Running on Open Stack

After setting up Toil on OpenStack, Toil scripts can be run by designating a job store location as shown in Quickstart: A simple workflow. Be sure to specify a temporary directory that Toil can use to run jobs in with the --workDir argument:

$ python HelloWorld.py --workDir=/tmp file:jobStore

Running on Google Compute Engine

After setting up Toil on Google Compute Engine, Toil scripts can be run just by designating a job store location as shown in Quickstart: A simple workflow.

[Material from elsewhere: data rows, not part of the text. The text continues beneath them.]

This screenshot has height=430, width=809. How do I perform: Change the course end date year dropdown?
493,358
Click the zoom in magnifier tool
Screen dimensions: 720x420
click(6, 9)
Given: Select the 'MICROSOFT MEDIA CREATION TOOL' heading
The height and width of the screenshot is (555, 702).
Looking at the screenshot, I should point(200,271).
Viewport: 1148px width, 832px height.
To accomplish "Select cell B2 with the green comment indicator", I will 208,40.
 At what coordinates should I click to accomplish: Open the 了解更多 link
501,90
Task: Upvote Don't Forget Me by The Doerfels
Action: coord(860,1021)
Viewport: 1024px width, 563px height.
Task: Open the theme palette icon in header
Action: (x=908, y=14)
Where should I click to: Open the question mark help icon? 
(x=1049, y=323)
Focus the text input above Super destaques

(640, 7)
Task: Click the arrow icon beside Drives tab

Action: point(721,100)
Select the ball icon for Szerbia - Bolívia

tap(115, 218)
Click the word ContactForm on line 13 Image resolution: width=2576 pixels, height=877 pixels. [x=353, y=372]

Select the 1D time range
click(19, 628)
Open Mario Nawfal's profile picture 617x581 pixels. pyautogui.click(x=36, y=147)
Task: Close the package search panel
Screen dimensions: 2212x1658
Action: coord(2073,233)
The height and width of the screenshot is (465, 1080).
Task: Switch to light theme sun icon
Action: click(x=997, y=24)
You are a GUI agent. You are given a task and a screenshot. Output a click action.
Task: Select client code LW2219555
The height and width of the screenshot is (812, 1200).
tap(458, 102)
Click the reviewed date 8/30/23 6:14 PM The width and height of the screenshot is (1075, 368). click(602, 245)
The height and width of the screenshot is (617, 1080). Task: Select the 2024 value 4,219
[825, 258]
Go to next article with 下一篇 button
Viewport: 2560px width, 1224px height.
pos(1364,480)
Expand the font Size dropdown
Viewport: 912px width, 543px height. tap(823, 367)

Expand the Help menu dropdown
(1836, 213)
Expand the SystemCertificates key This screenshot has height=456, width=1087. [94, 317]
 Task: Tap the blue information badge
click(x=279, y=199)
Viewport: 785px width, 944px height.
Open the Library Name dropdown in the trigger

If you wish to use the Google Storage job store, install Toil with the google extra (Extras). Then, create a file named .boto with your credentials and some configuration:

[Credentials]
gs_access_key_id = KEY_ID
gs_secret_access_key = SECRET_KEY

[Boto]
https_validate_certificates = True

[GSUtil]
content_language = en
default_api_version = 2

gs_access_key_id and gs_secret_access_key can be generated by navigating to your Google Cloud Storage console and clicking on Settings. On the Settings page, navigate to the Interoperability tab and click Enable interoperability access. On this page you can now click Create a new key to generate an access key and a matching secret. Insert these into their respective places in the .boto file and you will be able to use a Google job store when invoking a Toil script, as in the following example:

$ python HelloWorld.py google:projectID:jobStore

The projectID component of the job store argument above refers your Google Cloud Project ID in the Google Cloud Console, and will be visible in the console’s banner at the top of the screen. The jobStore component is a name of your choosing that you will use to refer to this job store.